¡Reina del cielo, alégrate! ¡Aleluya!
La Virgen María estuvo particularmente cercana a Jesús en los misterios de su
muerte y resurrección, en el nacimiento de la Iglesia y en venida del Espíritu
Santo. Cumplida su misión terrena fue llevada al Cielo y coronada de gloria
junto a su Hijo, esperando que Cristo recapitule todas las cosas y las entregue
al Padre.
María es la perfecta discípula del Señor que colaboró como nadie, y de manera
totalmente excepcional, en la obra de la redención: comenzando por el misterio
de la Encarnación y culminando su misión participando en la muerte y
resurrección de su Hijo.
Recordemos que ella permaneció firme, fiel e íntegra ante el misterio de la
muerte y sepultura de su hijo Jesús. Ella, la “mujer”, la nueva Eva, recibe el
testamento del Crucificado: “Ahí tienes a tu hijo”.
Ella sabe en fe que Jesús no puede morir. Por eso, la Iglesia siempre ha creído
que la Virgen María fue la primera que creyó en la resurrección, la primera que
“vio” a Jesús como Resucitado y constituido Señor y Salvador.
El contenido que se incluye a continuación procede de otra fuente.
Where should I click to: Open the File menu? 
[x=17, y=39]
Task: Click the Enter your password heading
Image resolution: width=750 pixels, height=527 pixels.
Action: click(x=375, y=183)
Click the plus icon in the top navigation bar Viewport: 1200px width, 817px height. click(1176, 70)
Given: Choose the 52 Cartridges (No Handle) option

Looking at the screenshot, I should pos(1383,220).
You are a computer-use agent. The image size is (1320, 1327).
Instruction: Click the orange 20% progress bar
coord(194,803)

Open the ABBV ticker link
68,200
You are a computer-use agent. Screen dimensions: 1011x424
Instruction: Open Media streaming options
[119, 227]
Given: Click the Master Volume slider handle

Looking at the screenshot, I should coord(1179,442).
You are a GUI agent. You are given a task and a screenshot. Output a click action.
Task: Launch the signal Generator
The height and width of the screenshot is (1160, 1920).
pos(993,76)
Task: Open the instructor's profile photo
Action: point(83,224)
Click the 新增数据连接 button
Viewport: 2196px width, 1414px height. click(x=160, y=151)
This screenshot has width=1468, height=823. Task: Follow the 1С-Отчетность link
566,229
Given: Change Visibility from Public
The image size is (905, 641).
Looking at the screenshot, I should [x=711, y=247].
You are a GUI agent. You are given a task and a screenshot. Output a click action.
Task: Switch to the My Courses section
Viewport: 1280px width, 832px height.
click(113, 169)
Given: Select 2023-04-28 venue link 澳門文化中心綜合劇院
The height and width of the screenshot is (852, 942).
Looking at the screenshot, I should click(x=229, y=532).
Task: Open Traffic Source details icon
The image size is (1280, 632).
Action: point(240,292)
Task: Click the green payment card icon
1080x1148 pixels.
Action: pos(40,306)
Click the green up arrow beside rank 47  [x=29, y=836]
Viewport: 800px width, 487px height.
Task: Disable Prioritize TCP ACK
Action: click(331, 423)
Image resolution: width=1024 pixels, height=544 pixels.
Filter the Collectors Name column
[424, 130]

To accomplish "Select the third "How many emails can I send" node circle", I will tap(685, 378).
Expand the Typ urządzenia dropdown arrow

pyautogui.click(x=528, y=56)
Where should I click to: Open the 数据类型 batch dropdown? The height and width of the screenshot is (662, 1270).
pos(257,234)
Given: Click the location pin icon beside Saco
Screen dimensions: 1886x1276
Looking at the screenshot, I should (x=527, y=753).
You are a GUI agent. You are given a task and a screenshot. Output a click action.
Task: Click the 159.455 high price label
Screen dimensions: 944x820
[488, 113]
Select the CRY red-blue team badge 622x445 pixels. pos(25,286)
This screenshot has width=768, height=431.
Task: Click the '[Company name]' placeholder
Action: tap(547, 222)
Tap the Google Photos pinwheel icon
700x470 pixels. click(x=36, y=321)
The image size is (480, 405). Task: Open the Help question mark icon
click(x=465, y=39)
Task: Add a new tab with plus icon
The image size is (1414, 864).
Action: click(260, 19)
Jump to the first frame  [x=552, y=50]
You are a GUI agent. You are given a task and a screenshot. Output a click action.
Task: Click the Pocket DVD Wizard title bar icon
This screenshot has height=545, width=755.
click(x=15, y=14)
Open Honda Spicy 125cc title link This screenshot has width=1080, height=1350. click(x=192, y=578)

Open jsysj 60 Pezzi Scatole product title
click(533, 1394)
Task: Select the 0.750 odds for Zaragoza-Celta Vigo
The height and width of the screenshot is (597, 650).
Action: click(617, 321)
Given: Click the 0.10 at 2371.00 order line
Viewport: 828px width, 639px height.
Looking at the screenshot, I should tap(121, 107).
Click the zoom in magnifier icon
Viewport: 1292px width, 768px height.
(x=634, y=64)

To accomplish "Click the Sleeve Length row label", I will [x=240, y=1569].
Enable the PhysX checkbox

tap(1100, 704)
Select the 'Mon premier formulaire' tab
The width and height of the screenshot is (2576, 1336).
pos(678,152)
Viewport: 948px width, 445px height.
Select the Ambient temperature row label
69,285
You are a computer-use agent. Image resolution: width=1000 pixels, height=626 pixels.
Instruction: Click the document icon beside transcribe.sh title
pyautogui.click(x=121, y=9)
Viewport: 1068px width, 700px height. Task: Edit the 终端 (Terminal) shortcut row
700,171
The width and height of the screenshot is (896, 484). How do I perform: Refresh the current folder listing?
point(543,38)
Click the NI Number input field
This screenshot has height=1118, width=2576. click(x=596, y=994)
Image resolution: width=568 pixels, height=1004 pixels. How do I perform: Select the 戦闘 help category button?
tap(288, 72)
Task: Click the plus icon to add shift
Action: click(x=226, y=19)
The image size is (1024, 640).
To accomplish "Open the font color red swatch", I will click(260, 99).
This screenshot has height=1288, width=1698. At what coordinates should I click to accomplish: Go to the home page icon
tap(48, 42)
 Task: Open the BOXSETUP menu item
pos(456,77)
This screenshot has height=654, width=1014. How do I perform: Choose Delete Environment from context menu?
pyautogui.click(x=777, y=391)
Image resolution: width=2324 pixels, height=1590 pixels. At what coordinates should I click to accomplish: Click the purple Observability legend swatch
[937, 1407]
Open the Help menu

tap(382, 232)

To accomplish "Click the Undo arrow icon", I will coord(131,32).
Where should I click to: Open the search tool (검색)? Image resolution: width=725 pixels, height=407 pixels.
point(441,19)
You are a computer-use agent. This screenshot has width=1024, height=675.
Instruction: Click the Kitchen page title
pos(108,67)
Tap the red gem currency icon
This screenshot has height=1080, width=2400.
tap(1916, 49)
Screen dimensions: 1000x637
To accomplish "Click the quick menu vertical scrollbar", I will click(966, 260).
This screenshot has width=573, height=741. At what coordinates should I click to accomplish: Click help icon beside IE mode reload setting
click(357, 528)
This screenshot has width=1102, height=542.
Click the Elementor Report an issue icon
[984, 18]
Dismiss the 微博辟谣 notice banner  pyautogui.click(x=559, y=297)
No le hacían
falta apariciones. Ningún evangelista narra esas posibles apariciones.
De ahí que la Virgen María es la que mejor puede iniciarnos en la fe pascual,
en la experiencia de la salvación plena en Cristo el Señor. Ella es la Madre
del Resucitado. De hecho María, rodeada de otras mujeres testigos de la resurrección,
acompañó a los discípulos en el proceso pascual del alumbramiento del nuevo
Israel, la Iglesia, hasta recibir la plenitud del Espíritu en Pentecostés, como
la verdadera y única madre de los creyentes. Ella es la llena del Espíritu
Santo.
Nadie mejor que ella nos puede acompañar en este tiempo pascual hasta que
experimentemos la plena salvación en Cristo. Por eso, la Iglesia la saluda con
especial devoción, alegría y esperanza durante el tiempo pascual.